La intención de este texto no es, de ninguna manera, criticar a los hombres que ejercen medicina, ni mucho menos generar un juicio de mala praxis. Este es un llamado a reconocer la manera en la que el discurso, el uso del lenguaje y el sesgo implícito, como consecuencia de una cultura normalizada, terminan repercutiendo en nuestra capacidad de atención a pacientes. Más aún, el sesgo implícito no está presente únicamente en unos pocos de la vieja guardia, sino que se hace evidente en todas las personas en diferentes escenarios, y casi siempre sin culpa ni malicia de por medio.

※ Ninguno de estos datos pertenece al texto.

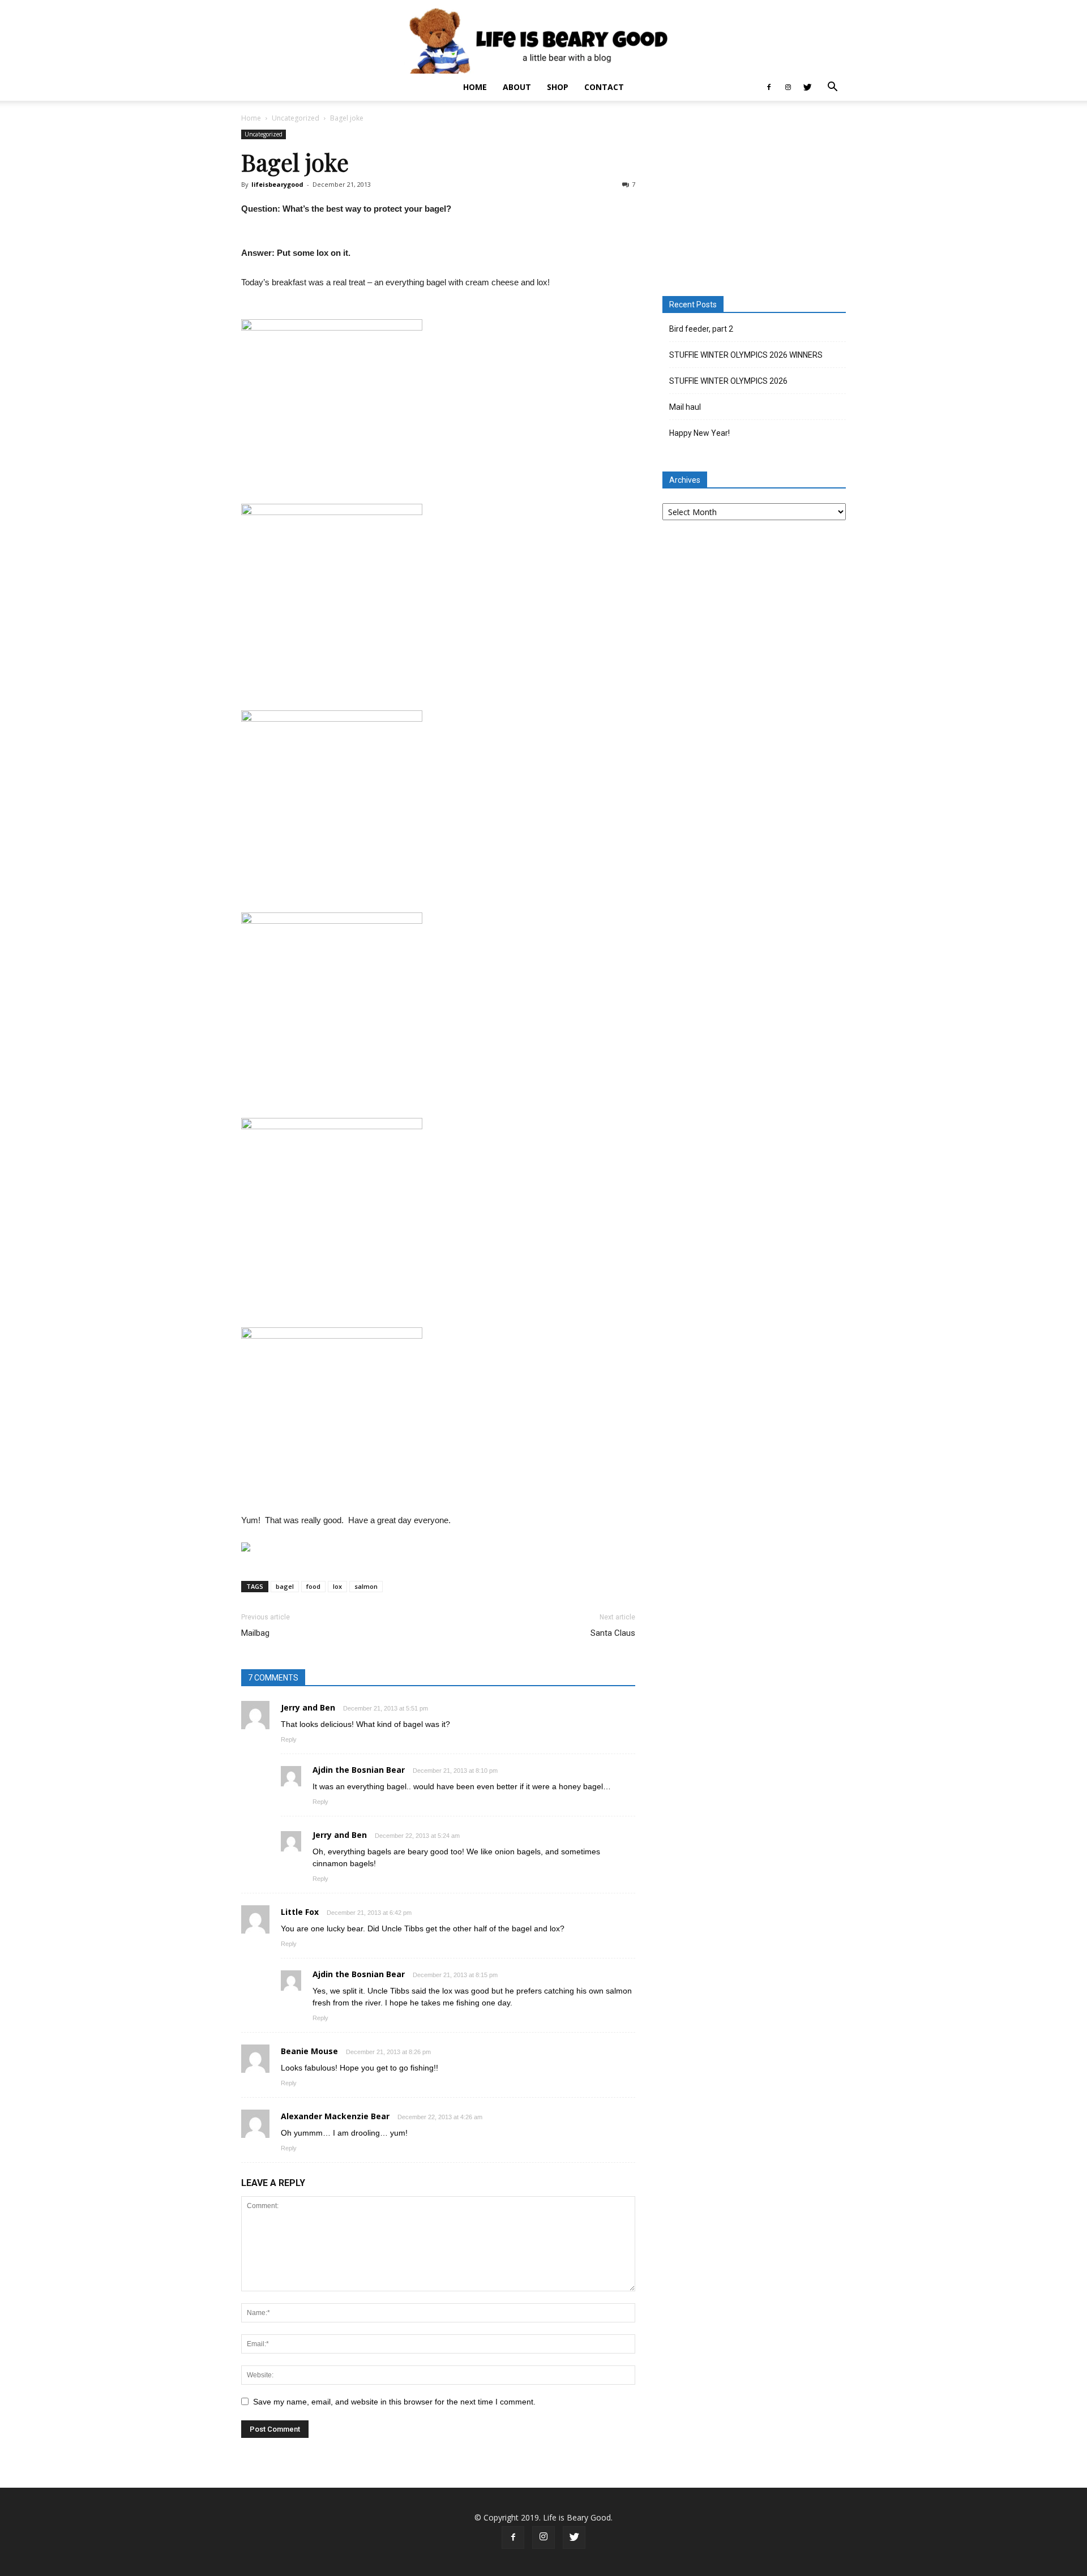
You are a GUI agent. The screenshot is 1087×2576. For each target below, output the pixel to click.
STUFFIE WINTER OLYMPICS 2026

Finalmente, estamos en condiciones sociales y tecnológicas para exigir un cambio en el discurso tradicional, con el fin de lograr una verdadera equidad de género y, por supuesto, la medicina no puede ser ajena a esto. La importancia de dicha equidad trasciende en diversas áreas socioculturales y permea todas las especialidades médicas, desde la facultad hasta las prácticas hospitalarias. Por lo tanto, conociendo los diferentes motivos expuestos, y entendiendo que el sesgo es sistemático, estructural y no siempre depende de una mala intención de base, sin lugar a dudas, se puede afirmar que, en efecto, sí hay una discriminación normalizada hacia la mujer en medicina, desde su rol de paciente hasta para aquellas que portan la bata blanca. Por eso, debemos sensibilizarnos para emprender un discurso inclusivo y reconocer el sesgo persistente, con el fin de mitigar los prejuicios de género, emprender una cultura más equitativa y mejorar desenlaces económicos, sociales, así como los resultados en salud.